15:00:56 <d34dh0r53> #startmeeting keystone
15:00:56 <opendevmeet> Meeting started Tue Nov  1 15:00:56 2022 UTC and is due to finish in 60 minutes.  The chair is d34dh0r53. Information about MeetBot at http://wiki.debian.org/MeetBot.
15:00:56 <opendevmeet> Useful Commands: #action #agreed #help #info #idea #link #topic #startvote.
15:00:56 <opendevmeet> The meeting name has been set to 'keystone'
15:01:05 <d34dh0r53> #topic Roll Call
15:01:08 <d34dh0r53> admiyo, bbobrov, crisloma, d34dh0r53, dpar, dstanek, hrybacki, knikolla, lbragstad, lwanderley, kmalloc, rodrigods, samueldmq, ruan_he, wxy, sonuk, vishakha, Ajay, rafaelwe, xek
15:01:54 <knikolla[m]> o/
15:02:06 <hiromu> o/
15:03:07 <d34dh0r53> Hi folks!
15:03:23 <d34dh0r53> #topic Review past meeting work items
15:03:44 <d34dh0r53> We had a few, first up is
15:03:54 <d34dh0r53> dmendiza[m] will look at https://bugs.launchpad.net/keystone/+bug/1990987
15:04:03 <d34dh0r53> dmendiza[m]: any update?
15:04:08 <dmendiza[m]> 👀
15:04:11 <dmendiza[m]> Still looking
15:04:49 <d34dh0r53> ack
15:04:53 <d34dh0r53> next up is
15:04:59 <d34dh0r53> d34dh0r53 look into user-defined attribute access control
15:05:06 <d34dh0r53> no updates
15:05:26 <d34dh0r53> we have some reviewathon items that we were going to look at
15:05:43 <d34dh0r53> reviewathon review https://review.opendev.org/c/openstack/keystoneauth/+/838104
15:05:45 <d34dh0r53> reviewathon review https://review.opendev.org/c/openstack/keystone/+/838108
15:05:47 <d34dh0r53> reviewathon review https://review.opendev.org/c/openstack/keystone/+/822601
15:05:49 <d34dh0r53> reviewathon review https://review.opendev.org/c/openstack/keystone-specs/+/818616
15:06:15 <d34dh0r53> We didn't get to the first one
15:06:27 <d34dh0r53> nor the second
15:07:06 <d34dh0r53> the third has -1's and commentary so that is in progress
15:07:25 <d34dh0r53> the fourth is the default service role
15:07:54 <d34dh0r53> next up is dmendiza[m] and d34dh0r53 make some time to start the gap analysis between CLI and OSC.

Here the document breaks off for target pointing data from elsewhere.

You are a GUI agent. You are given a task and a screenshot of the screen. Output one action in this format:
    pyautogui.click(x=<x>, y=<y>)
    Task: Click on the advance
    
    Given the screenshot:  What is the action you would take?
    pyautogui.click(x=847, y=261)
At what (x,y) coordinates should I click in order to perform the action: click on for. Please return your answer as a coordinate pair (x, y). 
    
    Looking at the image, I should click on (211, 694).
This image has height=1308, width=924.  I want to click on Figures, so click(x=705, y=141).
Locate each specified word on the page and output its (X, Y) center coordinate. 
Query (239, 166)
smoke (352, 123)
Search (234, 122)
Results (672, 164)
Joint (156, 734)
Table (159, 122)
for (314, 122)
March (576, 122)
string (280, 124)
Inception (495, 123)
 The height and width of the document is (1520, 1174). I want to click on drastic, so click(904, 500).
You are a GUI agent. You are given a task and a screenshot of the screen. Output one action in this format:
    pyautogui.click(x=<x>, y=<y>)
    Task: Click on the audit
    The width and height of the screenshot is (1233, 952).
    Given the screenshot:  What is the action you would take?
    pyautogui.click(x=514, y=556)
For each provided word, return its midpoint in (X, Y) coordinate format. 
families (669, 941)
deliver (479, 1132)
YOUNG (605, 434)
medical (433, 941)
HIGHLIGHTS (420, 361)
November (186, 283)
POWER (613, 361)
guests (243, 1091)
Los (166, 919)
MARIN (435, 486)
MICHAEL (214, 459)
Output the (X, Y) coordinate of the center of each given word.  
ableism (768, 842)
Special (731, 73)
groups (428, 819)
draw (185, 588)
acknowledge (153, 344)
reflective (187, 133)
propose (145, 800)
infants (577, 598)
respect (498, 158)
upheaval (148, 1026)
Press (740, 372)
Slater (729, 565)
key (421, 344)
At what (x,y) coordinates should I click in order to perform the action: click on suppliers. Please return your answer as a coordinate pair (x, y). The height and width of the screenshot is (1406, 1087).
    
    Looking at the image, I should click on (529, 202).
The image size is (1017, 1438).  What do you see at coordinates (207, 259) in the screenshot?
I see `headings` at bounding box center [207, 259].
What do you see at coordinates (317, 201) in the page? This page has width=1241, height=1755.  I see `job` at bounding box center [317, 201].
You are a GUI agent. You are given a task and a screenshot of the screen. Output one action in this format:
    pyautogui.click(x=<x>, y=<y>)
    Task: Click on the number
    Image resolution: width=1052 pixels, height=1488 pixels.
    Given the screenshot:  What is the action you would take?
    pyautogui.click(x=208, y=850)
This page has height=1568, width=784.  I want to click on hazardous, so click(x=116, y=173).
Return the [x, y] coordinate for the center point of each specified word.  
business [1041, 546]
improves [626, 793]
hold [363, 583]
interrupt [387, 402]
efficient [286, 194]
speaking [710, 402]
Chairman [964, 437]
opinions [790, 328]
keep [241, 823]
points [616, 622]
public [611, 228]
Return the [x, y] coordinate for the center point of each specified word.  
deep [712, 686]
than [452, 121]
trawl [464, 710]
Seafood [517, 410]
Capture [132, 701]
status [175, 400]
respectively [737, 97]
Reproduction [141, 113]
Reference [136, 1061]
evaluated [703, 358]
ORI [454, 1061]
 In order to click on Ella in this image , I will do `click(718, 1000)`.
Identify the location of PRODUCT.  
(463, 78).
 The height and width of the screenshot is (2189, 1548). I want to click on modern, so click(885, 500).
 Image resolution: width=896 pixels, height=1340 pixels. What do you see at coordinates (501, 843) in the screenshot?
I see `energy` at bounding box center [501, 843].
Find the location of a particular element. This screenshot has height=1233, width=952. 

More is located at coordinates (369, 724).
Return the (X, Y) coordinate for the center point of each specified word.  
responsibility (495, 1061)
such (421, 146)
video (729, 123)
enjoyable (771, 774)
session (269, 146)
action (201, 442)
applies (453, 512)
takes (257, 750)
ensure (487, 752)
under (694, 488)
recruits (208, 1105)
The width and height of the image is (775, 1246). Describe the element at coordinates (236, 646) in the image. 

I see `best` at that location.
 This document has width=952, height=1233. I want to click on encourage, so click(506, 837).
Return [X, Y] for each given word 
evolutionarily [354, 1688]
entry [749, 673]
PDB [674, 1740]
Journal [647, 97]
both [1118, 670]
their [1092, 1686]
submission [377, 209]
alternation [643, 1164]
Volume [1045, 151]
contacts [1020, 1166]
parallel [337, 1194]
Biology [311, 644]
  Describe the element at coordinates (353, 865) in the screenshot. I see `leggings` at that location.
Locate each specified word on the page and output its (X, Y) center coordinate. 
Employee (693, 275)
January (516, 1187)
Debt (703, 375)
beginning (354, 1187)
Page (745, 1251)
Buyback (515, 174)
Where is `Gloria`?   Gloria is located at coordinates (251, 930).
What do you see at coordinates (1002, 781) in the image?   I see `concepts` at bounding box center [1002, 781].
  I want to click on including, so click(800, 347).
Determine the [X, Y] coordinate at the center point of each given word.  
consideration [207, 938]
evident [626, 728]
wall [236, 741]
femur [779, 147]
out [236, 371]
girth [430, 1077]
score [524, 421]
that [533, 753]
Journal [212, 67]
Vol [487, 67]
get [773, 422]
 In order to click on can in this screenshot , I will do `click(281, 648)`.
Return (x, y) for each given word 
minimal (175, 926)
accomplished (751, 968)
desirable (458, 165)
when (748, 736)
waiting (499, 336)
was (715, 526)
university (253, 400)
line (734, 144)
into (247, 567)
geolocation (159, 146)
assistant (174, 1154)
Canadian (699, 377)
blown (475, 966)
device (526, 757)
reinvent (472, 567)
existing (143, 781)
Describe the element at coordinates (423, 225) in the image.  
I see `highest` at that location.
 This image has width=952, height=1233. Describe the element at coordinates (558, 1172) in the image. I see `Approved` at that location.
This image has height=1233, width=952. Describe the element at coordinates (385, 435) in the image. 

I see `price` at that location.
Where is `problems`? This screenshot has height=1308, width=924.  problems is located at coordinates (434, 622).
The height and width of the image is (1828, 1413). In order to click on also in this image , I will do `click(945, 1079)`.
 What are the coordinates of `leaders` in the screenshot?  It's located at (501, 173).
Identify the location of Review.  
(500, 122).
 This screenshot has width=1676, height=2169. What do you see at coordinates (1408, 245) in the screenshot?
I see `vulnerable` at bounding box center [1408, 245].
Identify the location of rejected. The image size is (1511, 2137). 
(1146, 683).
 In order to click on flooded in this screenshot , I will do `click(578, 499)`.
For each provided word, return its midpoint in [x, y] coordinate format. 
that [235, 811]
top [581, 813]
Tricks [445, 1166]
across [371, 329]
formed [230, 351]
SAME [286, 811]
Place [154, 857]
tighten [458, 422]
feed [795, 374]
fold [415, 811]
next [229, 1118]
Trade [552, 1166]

15:08:02 <d34dh0r53> we didn't get to that
15:08:22 <d34dh0r53> and finally we have d34dh0r53 try to reproduce https://bugs.launchpad.net/python-keystoneclient/+bug/1993614
15:08:28 <d34dh0r53> which I wasn't able to get to
15:08:33 <knikolla[m]> the gap analysis is about sdk and the client
15:08:44 <knikolla[m]> we don't have any other cli besides osc already :)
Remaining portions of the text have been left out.